Delirium

I’ve heard a lot about Lauren Oliver’s Delirium and I wanted to see for myself if it indeed was as good as everyone said it was. I had quite a clear picture of what the story was about and actually how the world looked. Turned out I was wrong, at least at the last part.

Delirium is the first out of three books about Lena Haloway, a seventeen, soon to be eighteen, year old girl living in Portland, United States of America. She is a normal, ordinary girl who just can’t wait until September third. Her eighteenth birthday and also the day she gets cured. Because up until that moment Lena has always been uncured, like everyone else who hasn’t had the procedure, and thus in danger of being infected. Infected with amor deliria nervosa. Love. In her world, love is a disease and the only cure for it is the procedure, which you will go through as soon as you’re eighteen. Lena can’t wait. She counts the days and has for so long. But in those last weeks before she lies down on the operating table, Lena slowly starts to realize that life as a cured might not be as perfect and wonderful as she’d hoped.

It is quite a strong book about how love is a disease, a very dangerous disease, and everyone who has it will get cure immediately. And if it doesn’t work, you’ll probably be sent away to the prison/mental institution to live out the rest of your life there. It was horrible to read the story and to see how the people in the book were so afraid of something that today is wonderful and beautiful. They treated it like a contagious, infecting disease that would kill them all if it wasn’t contained. But it wasn’t just that. With the cure they didn’t just get rid of feelings that would make them love, but also to feel pain and be happy. They got rid of everything to walk around the rest of their lives like some kind of robots. And that was truly terrifying.

Like I said, I had a picture of how the world looked like in the book even before I started reading it, but it turned out to be wrong. I imagined some kind of city far into the future with lots of metal and glass and concrete, but Portland is quite soft and sweet with its ocean smell and hot summer days. That somehow made everything worse. It was so real, so truthful, that it might as well happen today or tomorrow or the day after that. It was like two worlds collided, the softness of summer and everything happy and the coldness from the cure, the disease and the constant feeling of being watched. Surrounded. Locked in.

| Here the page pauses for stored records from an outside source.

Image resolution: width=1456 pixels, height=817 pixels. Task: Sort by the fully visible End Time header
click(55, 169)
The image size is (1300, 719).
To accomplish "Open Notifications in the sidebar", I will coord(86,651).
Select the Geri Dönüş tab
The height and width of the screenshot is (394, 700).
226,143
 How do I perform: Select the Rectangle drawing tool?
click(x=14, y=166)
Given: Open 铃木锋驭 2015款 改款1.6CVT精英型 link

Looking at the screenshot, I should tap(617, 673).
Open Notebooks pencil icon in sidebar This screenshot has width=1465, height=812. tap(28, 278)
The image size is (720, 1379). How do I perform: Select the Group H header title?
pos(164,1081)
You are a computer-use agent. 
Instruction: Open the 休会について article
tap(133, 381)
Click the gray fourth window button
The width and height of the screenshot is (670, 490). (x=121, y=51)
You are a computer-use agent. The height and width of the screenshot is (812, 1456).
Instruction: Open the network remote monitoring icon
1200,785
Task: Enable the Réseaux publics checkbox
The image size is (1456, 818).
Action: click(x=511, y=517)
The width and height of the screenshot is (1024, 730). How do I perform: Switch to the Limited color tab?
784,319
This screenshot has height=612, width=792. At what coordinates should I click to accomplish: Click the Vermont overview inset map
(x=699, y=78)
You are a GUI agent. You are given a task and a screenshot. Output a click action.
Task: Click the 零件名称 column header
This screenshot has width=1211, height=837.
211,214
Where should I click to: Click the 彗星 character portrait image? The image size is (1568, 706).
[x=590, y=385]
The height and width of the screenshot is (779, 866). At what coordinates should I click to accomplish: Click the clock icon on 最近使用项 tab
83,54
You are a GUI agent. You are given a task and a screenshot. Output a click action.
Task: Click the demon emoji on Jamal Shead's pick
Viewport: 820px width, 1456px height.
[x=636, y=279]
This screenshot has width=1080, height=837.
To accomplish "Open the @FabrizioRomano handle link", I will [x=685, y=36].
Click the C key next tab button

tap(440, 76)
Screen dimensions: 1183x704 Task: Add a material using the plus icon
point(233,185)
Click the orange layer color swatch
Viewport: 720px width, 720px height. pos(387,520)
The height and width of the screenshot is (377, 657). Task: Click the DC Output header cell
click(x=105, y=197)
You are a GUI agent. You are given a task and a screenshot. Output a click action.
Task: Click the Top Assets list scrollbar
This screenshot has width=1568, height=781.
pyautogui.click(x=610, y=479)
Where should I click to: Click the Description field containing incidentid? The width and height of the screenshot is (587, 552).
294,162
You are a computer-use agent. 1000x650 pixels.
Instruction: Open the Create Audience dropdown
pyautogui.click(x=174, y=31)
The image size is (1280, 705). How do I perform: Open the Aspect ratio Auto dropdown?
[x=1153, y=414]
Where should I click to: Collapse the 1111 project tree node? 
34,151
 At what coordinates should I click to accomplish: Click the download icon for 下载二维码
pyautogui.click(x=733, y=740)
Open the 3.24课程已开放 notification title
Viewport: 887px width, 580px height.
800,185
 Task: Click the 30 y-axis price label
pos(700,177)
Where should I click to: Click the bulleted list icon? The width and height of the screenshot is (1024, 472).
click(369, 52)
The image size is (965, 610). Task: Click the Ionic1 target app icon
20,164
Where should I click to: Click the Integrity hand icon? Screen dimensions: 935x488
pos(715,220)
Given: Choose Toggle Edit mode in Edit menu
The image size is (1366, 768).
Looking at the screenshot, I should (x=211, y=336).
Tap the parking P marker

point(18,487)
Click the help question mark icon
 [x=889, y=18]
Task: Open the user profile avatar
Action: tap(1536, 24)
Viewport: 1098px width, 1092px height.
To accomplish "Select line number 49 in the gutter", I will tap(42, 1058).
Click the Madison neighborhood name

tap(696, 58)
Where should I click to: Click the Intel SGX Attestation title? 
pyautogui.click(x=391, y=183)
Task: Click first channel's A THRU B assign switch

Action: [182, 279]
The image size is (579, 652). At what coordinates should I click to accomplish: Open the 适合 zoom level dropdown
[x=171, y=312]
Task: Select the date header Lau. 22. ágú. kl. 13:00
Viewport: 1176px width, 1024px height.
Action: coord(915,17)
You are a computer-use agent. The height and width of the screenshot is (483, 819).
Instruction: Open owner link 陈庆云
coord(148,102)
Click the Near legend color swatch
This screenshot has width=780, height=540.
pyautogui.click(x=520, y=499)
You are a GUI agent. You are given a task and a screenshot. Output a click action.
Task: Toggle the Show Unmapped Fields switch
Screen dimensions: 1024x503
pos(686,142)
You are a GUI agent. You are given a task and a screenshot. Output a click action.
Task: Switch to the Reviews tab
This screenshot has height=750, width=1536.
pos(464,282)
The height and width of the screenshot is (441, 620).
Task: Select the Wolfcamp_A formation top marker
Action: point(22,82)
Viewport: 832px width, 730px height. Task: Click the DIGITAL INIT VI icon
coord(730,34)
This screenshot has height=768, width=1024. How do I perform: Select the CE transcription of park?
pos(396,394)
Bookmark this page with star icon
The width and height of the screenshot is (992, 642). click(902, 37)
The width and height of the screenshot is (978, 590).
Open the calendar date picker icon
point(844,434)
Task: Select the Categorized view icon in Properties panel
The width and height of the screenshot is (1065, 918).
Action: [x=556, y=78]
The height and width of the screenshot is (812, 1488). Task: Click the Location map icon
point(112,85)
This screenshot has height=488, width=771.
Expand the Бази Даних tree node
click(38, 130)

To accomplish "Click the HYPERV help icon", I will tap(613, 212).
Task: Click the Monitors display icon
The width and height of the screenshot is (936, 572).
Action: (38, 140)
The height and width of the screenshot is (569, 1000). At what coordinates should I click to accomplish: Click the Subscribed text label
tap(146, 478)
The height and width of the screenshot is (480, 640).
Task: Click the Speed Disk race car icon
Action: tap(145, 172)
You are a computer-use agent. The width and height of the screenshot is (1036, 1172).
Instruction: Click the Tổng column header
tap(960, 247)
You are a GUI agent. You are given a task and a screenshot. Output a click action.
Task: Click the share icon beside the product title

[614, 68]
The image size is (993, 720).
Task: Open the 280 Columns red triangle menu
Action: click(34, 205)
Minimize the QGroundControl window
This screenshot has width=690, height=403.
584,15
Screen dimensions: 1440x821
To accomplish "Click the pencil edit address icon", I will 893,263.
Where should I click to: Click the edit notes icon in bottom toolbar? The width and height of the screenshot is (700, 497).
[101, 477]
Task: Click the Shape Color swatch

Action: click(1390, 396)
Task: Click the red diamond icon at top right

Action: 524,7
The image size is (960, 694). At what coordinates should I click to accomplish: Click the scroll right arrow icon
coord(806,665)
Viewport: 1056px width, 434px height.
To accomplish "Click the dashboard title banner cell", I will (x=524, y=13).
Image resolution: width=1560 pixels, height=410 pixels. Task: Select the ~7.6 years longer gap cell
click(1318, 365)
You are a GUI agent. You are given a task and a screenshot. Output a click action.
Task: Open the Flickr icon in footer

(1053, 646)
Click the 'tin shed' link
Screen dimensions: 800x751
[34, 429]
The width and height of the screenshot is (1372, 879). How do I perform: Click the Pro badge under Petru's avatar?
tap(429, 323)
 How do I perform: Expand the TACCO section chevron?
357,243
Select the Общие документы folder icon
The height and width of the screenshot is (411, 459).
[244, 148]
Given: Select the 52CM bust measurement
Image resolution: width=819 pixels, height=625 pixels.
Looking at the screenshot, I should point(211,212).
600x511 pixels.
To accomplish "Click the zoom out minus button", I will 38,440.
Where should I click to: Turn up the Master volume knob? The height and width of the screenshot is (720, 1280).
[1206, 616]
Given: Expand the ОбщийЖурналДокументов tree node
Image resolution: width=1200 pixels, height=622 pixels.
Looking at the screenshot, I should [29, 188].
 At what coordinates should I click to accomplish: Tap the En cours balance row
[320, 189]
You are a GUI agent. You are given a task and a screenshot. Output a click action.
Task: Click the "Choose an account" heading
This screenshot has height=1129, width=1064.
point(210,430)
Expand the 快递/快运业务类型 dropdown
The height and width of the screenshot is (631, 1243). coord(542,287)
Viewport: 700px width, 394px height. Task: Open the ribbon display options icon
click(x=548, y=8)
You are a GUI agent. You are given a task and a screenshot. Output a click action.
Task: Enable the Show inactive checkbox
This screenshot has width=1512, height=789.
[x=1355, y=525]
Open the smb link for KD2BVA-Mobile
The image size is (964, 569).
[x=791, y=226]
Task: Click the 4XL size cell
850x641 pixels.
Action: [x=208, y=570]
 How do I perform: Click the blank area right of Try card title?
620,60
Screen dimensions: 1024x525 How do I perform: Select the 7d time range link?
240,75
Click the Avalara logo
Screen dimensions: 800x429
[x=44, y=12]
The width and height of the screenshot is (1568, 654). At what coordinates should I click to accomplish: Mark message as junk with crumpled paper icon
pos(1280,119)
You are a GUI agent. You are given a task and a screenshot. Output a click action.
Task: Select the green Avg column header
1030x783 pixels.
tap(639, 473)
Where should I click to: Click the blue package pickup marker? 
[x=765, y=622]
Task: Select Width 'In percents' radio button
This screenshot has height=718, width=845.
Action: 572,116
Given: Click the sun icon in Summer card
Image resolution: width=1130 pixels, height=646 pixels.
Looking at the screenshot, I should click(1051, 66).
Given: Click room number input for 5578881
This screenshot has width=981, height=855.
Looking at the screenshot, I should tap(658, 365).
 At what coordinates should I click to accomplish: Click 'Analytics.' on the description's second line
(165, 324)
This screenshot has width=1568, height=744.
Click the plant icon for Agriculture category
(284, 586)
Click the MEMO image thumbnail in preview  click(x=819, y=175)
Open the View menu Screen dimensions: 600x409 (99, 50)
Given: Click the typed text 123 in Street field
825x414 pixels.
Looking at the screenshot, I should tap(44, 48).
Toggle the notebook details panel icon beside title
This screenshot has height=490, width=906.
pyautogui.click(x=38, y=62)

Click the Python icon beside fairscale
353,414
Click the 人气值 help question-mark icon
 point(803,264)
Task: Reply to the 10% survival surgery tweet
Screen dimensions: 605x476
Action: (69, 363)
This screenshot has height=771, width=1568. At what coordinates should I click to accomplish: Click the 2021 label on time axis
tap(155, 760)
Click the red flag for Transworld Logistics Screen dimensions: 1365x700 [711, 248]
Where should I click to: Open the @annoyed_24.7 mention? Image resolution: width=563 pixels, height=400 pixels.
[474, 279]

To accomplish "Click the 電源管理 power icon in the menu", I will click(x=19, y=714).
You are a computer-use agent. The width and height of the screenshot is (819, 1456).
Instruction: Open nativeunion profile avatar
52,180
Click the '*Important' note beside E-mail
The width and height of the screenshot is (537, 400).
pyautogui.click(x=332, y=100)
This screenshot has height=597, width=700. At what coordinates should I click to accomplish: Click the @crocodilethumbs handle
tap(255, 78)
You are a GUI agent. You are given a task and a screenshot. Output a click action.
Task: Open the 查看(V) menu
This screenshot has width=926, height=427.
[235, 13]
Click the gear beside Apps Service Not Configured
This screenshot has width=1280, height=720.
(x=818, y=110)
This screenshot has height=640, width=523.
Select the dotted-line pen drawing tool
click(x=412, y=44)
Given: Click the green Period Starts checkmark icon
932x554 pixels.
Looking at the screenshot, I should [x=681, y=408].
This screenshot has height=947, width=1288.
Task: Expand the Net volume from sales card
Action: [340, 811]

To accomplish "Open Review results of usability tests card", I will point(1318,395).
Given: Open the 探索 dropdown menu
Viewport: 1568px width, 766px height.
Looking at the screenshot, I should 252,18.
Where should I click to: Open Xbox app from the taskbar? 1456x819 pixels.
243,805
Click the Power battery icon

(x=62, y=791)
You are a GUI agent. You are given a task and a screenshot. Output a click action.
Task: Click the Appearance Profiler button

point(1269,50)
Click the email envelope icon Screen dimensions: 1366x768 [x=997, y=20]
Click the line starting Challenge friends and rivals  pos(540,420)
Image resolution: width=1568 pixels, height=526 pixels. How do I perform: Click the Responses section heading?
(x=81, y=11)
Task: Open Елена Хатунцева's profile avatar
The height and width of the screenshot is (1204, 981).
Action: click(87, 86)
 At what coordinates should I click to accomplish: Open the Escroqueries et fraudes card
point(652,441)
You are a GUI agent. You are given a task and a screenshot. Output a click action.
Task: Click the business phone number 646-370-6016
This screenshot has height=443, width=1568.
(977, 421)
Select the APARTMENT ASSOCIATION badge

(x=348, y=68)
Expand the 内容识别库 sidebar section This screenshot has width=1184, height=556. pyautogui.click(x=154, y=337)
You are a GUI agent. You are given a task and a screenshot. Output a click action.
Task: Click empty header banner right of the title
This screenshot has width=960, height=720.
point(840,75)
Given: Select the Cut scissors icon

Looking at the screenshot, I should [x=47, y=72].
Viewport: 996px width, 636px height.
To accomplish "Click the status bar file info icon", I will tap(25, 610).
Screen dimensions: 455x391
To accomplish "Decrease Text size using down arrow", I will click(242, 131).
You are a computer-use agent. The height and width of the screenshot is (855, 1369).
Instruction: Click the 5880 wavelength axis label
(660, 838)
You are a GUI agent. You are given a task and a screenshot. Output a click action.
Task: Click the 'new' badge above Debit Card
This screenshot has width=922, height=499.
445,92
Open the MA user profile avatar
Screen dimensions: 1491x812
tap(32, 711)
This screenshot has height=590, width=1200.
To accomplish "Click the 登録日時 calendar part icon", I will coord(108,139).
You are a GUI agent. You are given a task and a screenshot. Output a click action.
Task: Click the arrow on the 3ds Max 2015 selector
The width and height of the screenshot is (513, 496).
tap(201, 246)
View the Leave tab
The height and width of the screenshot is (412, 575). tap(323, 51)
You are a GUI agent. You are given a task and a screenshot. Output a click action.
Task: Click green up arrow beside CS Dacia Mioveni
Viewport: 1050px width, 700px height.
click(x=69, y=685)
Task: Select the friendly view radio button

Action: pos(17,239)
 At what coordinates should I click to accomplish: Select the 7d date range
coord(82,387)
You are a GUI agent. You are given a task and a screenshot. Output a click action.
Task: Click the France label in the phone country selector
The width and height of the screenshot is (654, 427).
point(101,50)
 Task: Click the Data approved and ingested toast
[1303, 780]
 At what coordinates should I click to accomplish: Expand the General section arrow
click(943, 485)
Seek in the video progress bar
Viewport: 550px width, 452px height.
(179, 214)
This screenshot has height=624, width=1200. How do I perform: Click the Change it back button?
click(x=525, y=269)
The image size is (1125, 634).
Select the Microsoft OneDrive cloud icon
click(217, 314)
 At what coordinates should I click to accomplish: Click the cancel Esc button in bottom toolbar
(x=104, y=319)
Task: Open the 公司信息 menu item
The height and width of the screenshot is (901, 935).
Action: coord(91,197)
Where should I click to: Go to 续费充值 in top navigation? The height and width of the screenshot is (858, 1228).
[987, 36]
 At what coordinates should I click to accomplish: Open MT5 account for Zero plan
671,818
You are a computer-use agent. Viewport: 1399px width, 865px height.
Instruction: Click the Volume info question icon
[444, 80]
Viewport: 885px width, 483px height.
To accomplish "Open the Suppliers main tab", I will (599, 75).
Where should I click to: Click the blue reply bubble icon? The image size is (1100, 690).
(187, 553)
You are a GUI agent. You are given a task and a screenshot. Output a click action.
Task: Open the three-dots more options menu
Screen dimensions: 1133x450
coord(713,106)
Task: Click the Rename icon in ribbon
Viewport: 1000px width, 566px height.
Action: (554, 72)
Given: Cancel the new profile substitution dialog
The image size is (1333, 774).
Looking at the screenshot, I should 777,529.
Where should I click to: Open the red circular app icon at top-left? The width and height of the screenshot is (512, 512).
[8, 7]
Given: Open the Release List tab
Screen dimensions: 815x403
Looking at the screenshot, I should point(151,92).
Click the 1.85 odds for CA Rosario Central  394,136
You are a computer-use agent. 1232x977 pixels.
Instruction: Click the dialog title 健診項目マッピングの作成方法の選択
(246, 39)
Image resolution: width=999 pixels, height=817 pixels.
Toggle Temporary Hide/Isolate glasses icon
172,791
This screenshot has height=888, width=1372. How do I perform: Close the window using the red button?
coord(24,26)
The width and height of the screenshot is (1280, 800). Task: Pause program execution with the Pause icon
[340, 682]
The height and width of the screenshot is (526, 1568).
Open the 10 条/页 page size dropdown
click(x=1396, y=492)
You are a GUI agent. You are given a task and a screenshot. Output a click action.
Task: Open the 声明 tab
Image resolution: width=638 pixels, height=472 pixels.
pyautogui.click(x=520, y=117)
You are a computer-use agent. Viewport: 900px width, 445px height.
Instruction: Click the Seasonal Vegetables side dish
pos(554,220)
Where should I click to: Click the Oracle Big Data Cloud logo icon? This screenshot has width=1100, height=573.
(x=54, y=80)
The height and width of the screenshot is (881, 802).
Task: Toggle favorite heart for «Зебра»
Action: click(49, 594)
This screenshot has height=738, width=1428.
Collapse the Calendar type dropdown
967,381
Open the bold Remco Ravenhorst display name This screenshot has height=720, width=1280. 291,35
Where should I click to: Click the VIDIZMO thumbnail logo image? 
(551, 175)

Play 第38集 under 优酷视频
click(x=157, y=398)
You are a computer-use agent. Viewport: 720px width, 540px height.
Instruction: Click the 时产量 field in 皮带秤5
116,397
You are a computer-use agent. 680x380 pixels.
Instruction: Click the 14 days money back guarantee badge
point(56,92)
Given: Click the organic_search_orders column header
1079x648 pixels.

It definitely was a good book and it left me with a lot of thoughts and wonders, but I still feel like I was missing something. Like there was something that wasn’t there but that I wanted, that I longed for. I’m still not sure what it was. Maybe I just expected something slightly different, scenery wise, and couldn’t entirely let that go throughout the book. Maybe I just wanted something more out of the writing in itself. But despite that, it was good. Not so good that I’ve already decided that I want to read the second one, but it definitely wasn’t a waste of my time.